At a gathering this August at Confluence Health to celebrate the efforts of the Vaccine Equity Initiative, it was clear how much this partnership had meant, providing a bright beacon of hope during a dark time. Members of the Madrinas de Salud, the Confluence Health Foundation, and Confluence Health leadership spoke on what the effort had meant to them.

“I needed to help my community, to help others,” commented Rosario Rodriguez, one of the Madrinas. “I tried to help people with my heart.”

“Confluence Health came to help us. My respect goes out to you all for your decision to help us as a group,” said Teresa Zepeda, one of the founders of Parque Padrinos. “I didn’t want anybody left behind. By partnering with you, we helped a lot of people who didn’t want to believe in the vaccine at first.”

“Thank you for helping us to reach even those who were hard to find,” added Bendito.

And outreach was hard sometimes, with out-of-the-box thinking ultimately being the key. From Instagram to a priest’s pulpit, efforts were made to reach people where they were, from voices they trusted. At a migrant camp near Cashmere, tomatoes and chiles were given out to people who came to hear about vaccinations. In Tonasket, priests offered blessings to families who came to the church to hear about the pandemic and what they could do. One of the Madrinas, Guadalupe Peregrino, described encountering a big bear alongside the road during a road trip to Okanogan County that reared up and charged after their car as they pulled away hurriedly. Luckily, they made their escape and left the bear behind in the dust, shaken but heading off determinedly to continue their efforts.

But whether it was priestly blessings or cantankerous bears, the Madrinas de Salud focused on their task. Through their dedication and partnership with Confluence Health, the effort bore fruit. From a rate of 43% of the COVID-19 ICU patients at Central Washington Hospital identifying as Latino at the end of August 2021 despite making up only 30% of the population, that number dropped to 20% or less within only one month.

Across the state as of September 2022, 64.2% of Latinos have initiated their primary series of the vaccine; in Chelan County, that number is 65.6%; in Douglas County, 67.7%; and in Okanogan County, 76.4%, making North Central Washington a leader in vaccination rates.

“The confidence that Confluence Health had in the Madrinas de Salud and the service model of neighbors reaching out to neighbors was done at a really important time,” reflected Bendito. “Without the trust that this commitment generated, I don't know where we'd be today. The outcomes went beyond vaccination numbers. It transformed lives.
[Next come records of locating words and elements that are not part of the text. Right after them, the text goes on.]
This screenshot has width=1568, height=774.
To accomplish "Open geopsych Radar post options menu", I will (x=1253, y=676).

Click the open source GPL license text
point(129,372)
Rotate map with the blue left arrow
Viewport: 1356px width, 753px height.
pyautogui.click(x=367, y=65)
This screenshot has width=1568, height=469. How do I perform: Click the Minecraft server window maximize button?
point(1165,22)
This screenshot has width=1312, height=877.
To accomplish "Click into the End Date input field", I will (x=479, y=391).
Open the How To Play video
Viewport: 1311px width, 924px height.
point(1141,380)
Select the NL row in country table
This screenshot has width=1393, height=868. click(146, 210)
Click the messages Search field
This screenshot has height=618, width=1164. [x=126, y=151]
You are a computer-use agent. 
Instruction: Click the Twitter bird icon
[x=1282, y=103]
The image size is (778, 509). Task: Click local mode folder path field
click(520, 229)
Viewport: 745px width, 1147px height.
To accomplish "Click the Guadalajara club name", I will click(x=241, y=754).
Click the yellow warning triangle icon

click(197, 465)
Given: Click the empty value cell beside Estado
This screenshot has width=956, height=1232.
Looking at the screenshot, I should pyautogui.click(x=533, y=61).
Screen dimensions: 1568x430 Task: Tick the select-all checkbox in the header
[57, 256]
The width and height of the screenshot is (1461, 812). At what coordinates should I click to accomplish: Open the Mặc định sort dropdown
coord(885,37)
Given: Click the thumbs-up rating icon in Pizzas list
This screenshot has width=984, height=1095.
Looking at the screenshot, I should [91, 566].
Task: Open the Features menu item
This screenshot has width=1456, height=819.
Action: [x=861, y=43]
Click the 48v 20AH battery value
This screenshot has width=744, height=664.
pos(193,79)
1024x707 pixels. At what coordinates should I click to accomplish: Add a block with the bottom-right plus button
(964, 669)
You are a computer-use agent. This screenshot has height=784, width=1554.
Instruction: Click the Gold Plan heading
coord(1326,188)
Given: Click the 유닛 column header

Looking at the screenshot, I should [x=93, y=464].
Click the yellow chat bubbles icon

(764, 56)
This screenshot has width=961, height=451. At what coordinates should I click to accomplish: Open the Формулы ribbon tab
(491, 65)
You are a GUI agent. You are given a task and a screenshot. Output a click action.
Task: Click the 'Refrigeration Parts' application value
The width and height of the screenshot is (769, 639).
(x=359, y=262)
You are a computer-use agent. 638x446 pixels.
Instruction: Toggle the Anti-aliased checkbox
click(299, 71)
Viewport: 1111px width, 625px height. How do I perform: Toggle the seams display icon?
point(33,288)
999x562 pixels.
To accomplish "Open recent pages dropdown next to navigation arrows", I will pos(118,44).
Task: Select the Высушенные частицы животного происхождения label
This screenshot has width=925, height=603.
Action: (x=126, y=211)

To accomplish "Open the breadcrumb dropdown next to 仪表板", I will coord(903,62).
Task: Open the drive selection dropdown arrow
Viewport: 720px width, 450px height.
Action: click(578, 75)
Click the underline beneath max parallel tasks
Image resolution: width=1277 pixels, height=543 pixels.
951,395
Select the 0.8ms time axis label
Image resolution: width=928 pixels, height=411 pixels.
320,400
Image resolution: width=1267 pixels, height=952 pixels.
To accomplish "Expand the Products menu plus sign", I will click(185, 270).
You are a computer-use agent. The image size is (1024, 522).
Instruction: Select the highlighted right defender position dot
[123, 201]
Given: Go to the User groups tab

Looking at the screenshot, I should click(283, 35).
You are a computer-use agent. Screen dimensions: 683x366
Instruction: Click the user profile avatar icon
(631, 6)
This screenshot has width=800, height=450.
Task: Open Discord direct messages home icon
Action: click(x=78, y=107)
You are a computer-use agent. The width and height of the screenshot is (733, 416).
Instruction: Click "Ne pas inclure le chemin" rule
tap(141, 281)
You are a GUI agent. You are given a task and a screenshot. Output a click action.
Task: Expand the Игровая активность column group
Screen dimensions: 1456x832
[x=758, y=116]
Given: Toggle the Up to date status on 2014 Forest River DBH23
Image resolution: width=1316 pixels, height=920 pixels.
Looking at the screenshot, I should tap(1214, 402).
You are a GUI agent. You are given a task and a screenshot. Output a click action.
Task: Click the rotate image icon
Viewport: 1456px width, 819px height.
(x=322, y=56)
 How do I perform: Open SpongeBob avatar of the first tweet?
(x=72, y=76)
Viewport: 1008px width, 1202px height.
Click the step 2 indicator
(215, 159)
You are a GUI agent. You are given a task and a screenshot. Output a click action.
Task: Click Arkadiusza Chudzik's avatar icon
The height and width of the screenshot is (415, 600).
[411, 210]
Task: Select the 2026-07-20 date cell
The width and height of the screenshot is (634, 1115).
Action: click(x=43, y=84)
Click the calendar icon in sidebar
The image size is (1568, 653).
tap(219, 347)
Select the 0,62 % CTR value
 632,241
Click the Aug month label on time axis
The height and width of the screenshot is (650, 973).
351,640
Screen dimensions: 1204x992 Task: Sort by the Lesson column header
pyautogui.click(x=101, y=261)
Not just the lives of people knocking on the doors, but those who received the vaccinations since it didn't end there. We also listened to their other needs and heard other impacts from COVID-19, including food scarcity and housing needs, which allowed us to help across a wide spectrum. This showed we cared about their health as a whole and, even more than that, it showed that we're there for them.”


Confluence Health serves the largest geographic region of any healthcare system in Washington State, covering over 12,000 square miles of Okanogan, Grant, Douglas, and Chelan counties. Confluence is one of only two locally-lead healthcare systems in the state with the purpose of maintaining availability and access to high-quality, cost-effective healthcare services for North Central Washington. The Confluence Health Board of Directors provides governance for Confluence Health, the Clinic, Central Washington Hospital, and Wenatchee Valley Hospital, and includes nine community board members and six physician board members.